Wild is the Witch (43)



“No, it’s not.”

I find myself wanting to ask what is worth the weight, what grudges he carries to bed at night, but I don’t.

“Besides, you were doing what you thought needed to be done. I’m not so much of a jerk that I’d give you a hard time for that,” he says.

“Aren’t you? You’ve given me a hard time for much less.”

I hear him laugh behind me—a light, easy laugh that plays on the wind and carries through the trees.

“That’s not entirely fair. Sometimes I do it for you,” he says.

“Oh, this ought to be good.”

“It’s true. You’re so in your head sometimes that it’s almost painful watching you, like you’re stuck in some kind of loop you can’t get out of. But when I give you a hard time, your brain seems to switch into ‘bicker with Pike’ mode, and it almost acts as a reset, like you forget whatever it was that was bothering you.”

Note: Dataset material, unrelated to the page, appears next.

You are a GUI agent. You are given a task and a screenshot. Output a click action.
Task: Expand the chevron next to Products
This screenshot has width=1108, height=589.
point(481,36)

I slow my steps, turning to look at him. I’m not sure if I’m annoyed at his words, at his arrogance over thinking he knows how my mind works, or if I’m moved by the sentiment. I think it’s both.

“I’m sorry I’m so painful to watch,” I say, because I’m not sure how to respond to the other part. The vulnerable part.

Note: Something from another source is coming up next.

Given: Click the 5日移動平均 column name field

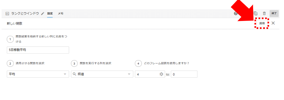Looking at the screenshot, I should (38, 50).
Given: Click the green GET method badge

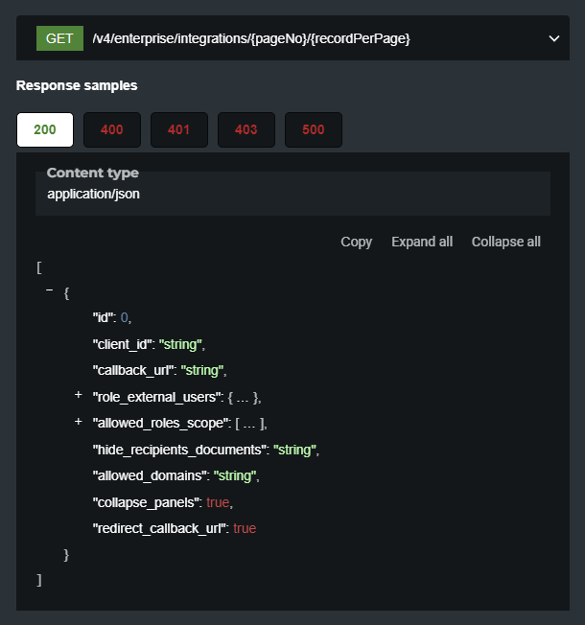Looking at the screenshot, I should [x=59, y=38].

“That’s not what I meant.”

I watch him for another moment, holding his gaze. “I know.” Then I start walking again.

“Now who’s giving who a hard time?”

I’m about to respond when I take a breath and a strong, metallic scent fills my nose. The unmistakable scent of magic. But I’m not using any magic, and we’re out in the middle of nowhere—it’s the last thing I should smell out here. My heart beats faster, and a cold sweat breaks out along my forehead and in my palms.

Too much magic.

Pike won’t be able to smell it; it would have to be much stronger for anyone other than a witch to notice. But it crashes into my senses like a tidal wave, and I’m covered in it.

I pick up my pace, rushing to where the owl was this morning, the scent getting stronger with every step. If Cassandra starts looking for the owl early and beats me to him, that’s it—she’ll already know about the curse, and there will be nothing I can do about it.

She’ll take me back with her to the council, where I’ll be tried in court for attempting to turn a boy into a witch. Even though that’s not what I meant. Even though I was just trying to manage my frustration. Even though I’m starting to not-dislike the boy.

He hates witches, I remind myself, something I haven’t been thinking of enough on this trip. He hates witches, and I cursed him to become one. That’s what this trip is about, and that’s where my focus needs to stay.

I follow the scent of magic, rushing over large roots and through dense brambles, ignoring the incessant rain and my too-fast heart and all the what-ifs running rampant in my mind.

We’re in the thick of the trees, and I weave out from behind a large spruce when another moan like the one we heard earlier breaks the silence. Only this time, the sound makes my ears ache and reverberates in my chest, so close.

Too close.

“Pike?” I say, stopping cold, holding out my arm so Pike doesn’t go any farther. He jolts to a stop by my side, and we both watch the black bear as it lets out another devastating moan.

“Shit. Shit,” Pike says under his breath, slowly bringing his pack to his front.

I survey the bear, too afraid to use my magic until I know what’s going on. There’s a large burn on his backside, red, raw skin interrupted by patches of singed fur. He has been burned, badly, and on the ground next to him are several brown feathers dappled with white. The colors are distorted by blood, and I take a step back as I realize what happened.

The owl’s wing is still healing, and he was likely staying close to the ground to avoid strenuous hunts. The black bear must have found him and thought he was easy prey. My stomach twists into knots, picturing their fight. The only way the bear would sustain burns like that—and the air would smell so sharply of metal—is if the owl was injured. As an amplifier, he carries so much magic inside him that it’s leaking out of his body from whatever gashes he sustained. That’s what burned the bear, and that’s why the air is thick with magic.

It’s the only explanation.

Pike isn’t a mage, though, so I know the owl is still alive, still carrying the curse. I reach for him, following our connection through the magic-drenched trees, and exhale when I find him about a quarter of a mile out.

“We need to do something,” Pike says.

The bear lets out another moan and takes a step toward us.

“Whoa, whoa!” Pike shouts, throwing his hands up over his head, standing tall, looking as aggressive as possible.

It’s what he’s supposed to do. He’s responding exactly as he should, but the bear is injured, and I want to help him. If I can get him to the river, that will soothe the burn. I have to try.

But the only way to do that is to run. Anything else would make Pike suspicious. It can’t, under any circumstances, look like magic.

I grab at my hem and start shaking where I’m standing, trying to seem panicked.

“Easy, Iris, we’re okay,” Pike says, falling for it.

I hurry my breaths, making them fast and shallow, and Pike gently touches my arm.